# DATASET RECORDS
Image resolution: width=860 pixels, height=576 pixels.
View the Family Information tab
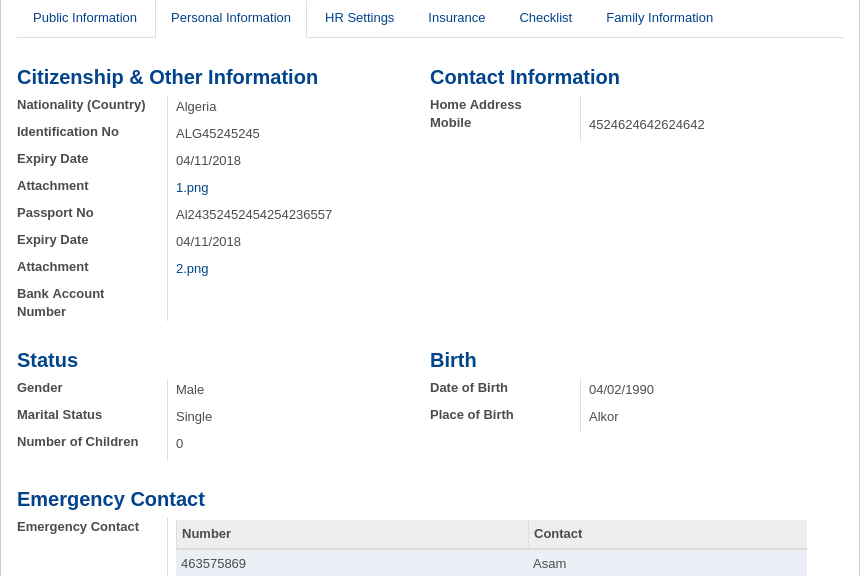coord(659,18)
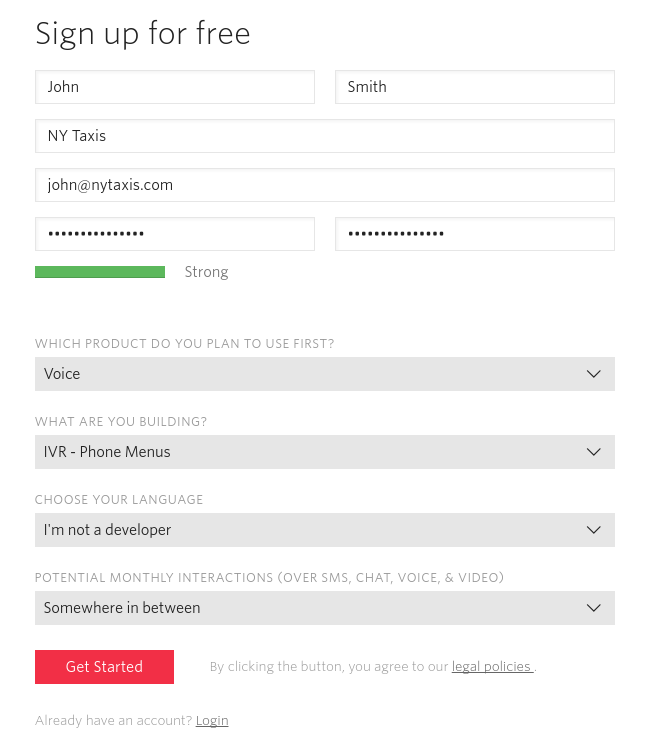Viewport: 655px width, 742px height.
Task: Click the Get Started button
Action: (104, 667)
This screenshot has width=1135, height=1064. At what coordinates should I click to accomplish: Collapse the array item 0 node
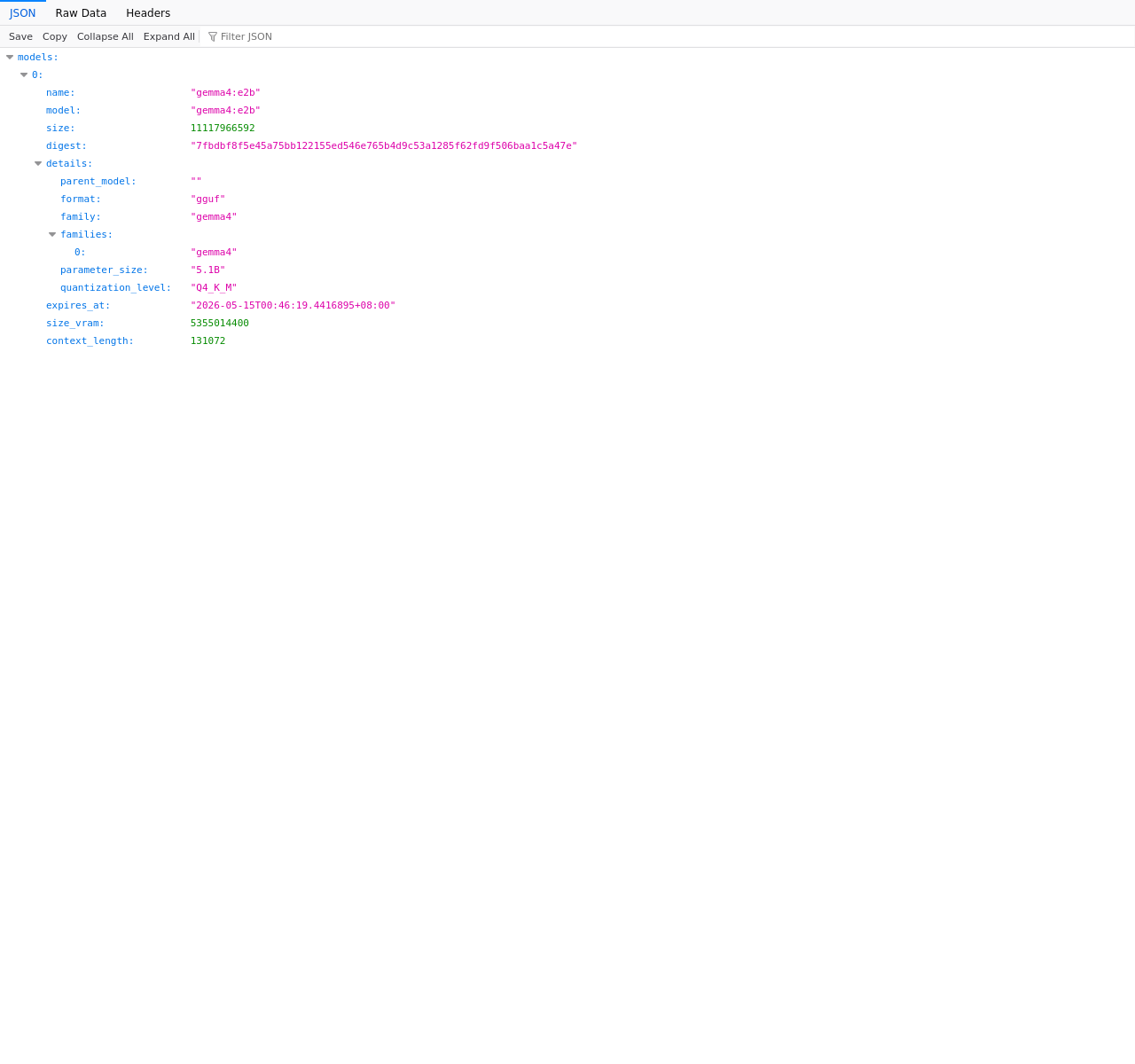[x=24, y=75]
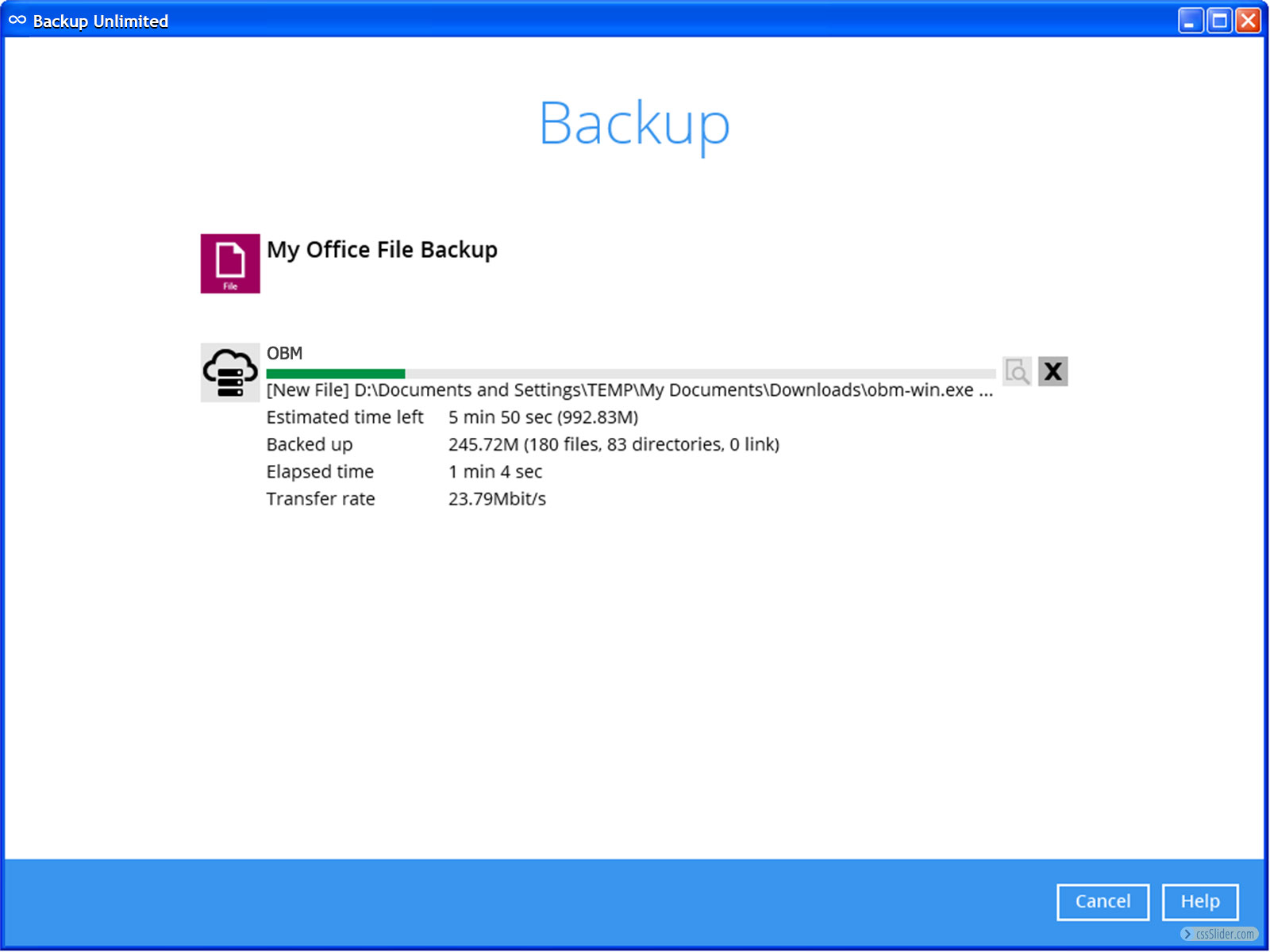The height and width of the screenshot is (952, 1270).
Task: Click the OBM destination label
Action: (284, 353)
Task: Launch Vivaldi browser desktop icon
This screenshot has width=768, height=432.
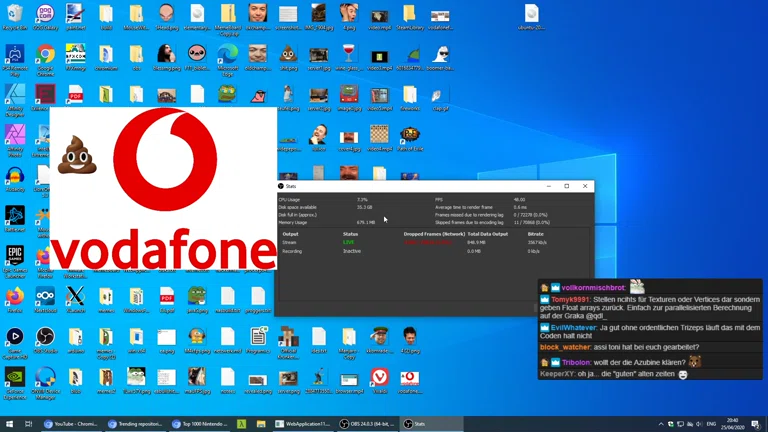Action: (380, 378)
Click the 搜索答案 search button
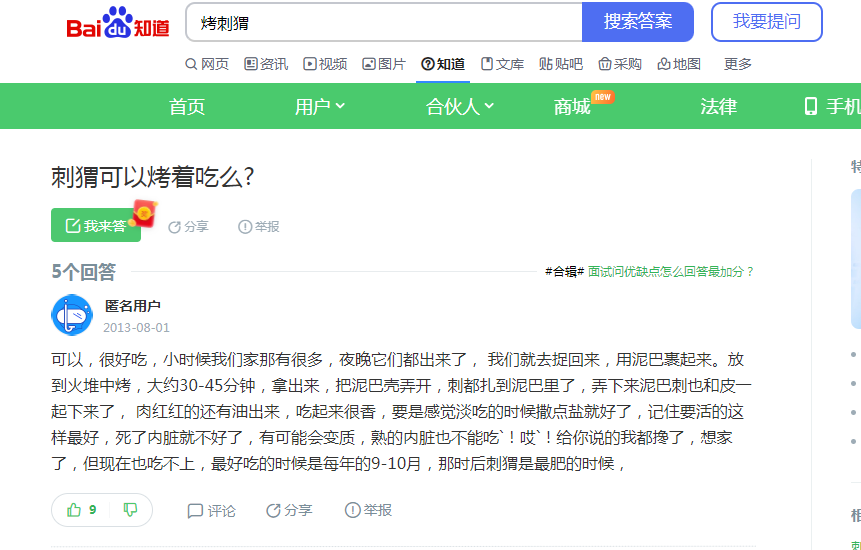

# WHAT YOU HAVE TO DO
Pick out every line of the records above that contains the string "This", and treat uppercase and lowercase letters as different.

# THE ANSWER
This screenshot has width=1135, height=1064. At what coordinates should I click to accomplish: Collapse the array item 0 node
This screenshot has width=768, height=432.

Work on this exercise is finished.